Russia’s ruble plunged to a record low after the country’s largest interest-rate increase in 16 years failed to revive confidence in the currency. The Turkish lira also tumbled to an all-time low.Your Christmas (or Hanukkah) present is you don’t have many Turkish lira. Lucky you.
(Silver did not get the same kind of love. When nervous people with money look for comfort, they don’t look to silver — usually.)
The New York Times has much more about why gold did the big turnaround. It’s the ruble. It was less than 20 years ago that Russia defaulted, bringing down Long-term Capital Management and its two Nobel prize-winning advisers who didn’t understand that things can change on a dime — or 10 kopecks.
The economic news had another victim not mentioned in the news reports: Obama haters. Remember how they were sure that Obama’s “soft power” tactics were making the United States a pitiful has-been?
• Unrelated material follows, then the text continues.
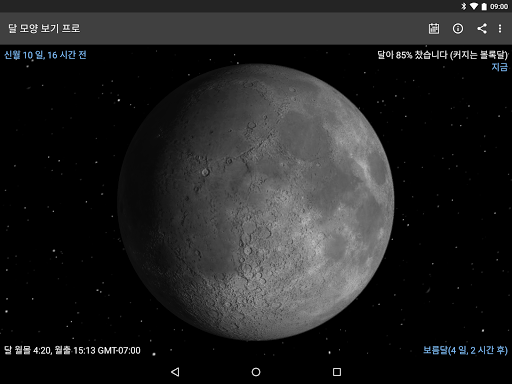This screenshot has height=384, width=512.
Task: Tap the 3D moon image
Action: [x=256, y=202]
Well, the five countries that are subject to US (and to some extent international) economic sanctions are all on the verge of economic collapse: Russia, Iran, North Korea, Venezuela, Cuba.
It might not be a great idea to collapse countries with nuclear weapons, but the sanctions were meant to have an effect and they are having it.
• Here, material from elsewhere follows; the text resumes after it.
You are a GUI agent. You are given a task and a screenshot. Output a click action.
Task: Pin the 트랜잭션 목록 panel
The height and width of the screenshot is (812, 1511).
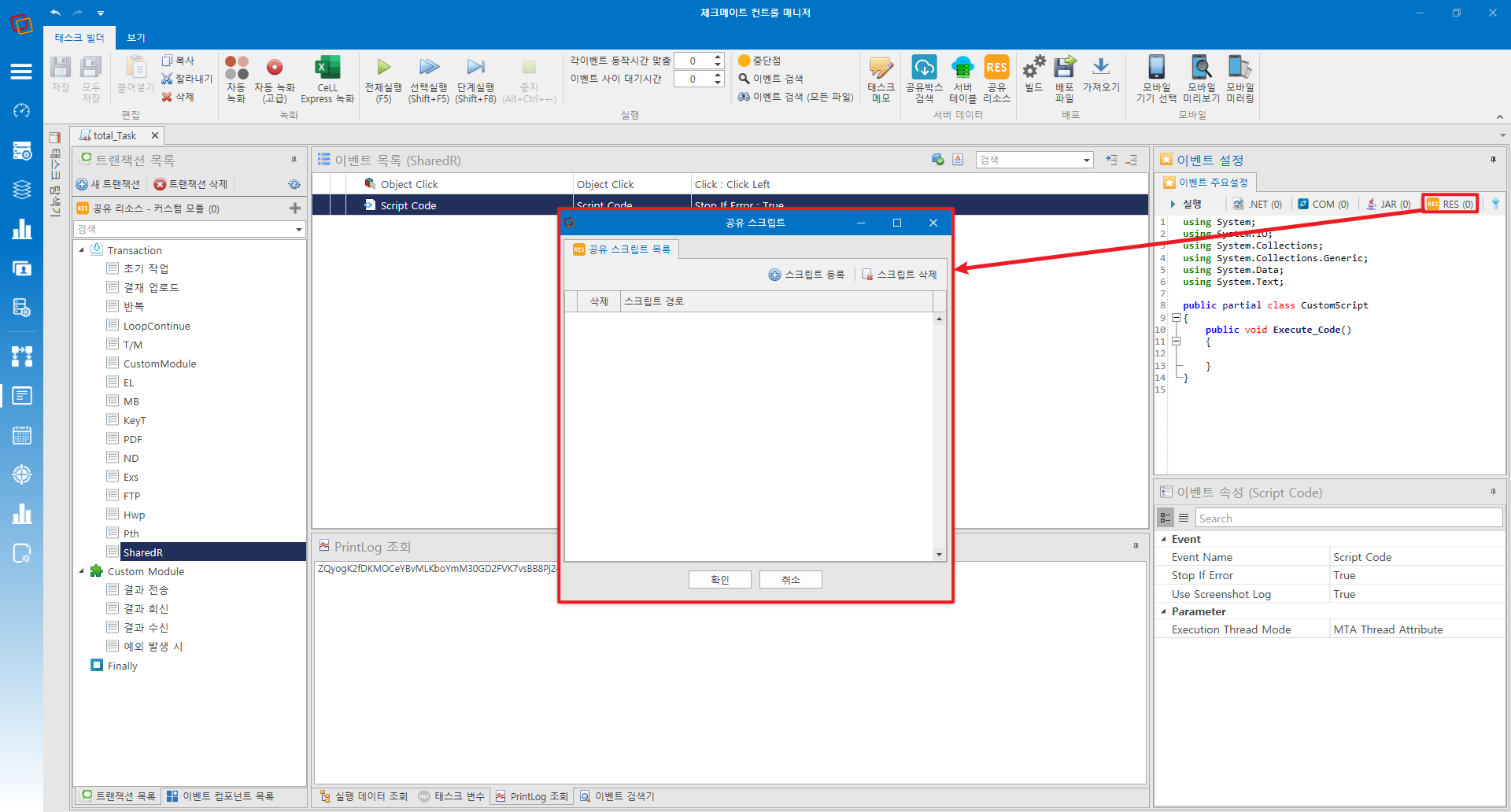pos(294,160)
As always, Kamaaina Loan is ready to buy or sell gold for you at whatever the day’s price is. We don’t care about the ruble.
#mauipawn #mauiretail
For a moment there, I thought I had found a source ready to credit Obama's foreign policy for its success. Matt O'Brian's lede was promising:
A funny thing happened on the way to Vladimir Putin running strategic laps around the West. Russia's economy imploded.
But then he went off to write about something else. That something is worth reading: Russia is caught in a classic liquidity trap.
Individuals, firms and even sectors can get caught that way, but when it happens to a whole national economy (at least under modern conditions), it is almost always the result of national government policy. The Republicans did it to America in the 1920s and again in the 2000s, and as we learned -- or, some of us, didn't learn -- both times, a deflationary spiral is almost impossible to deal with.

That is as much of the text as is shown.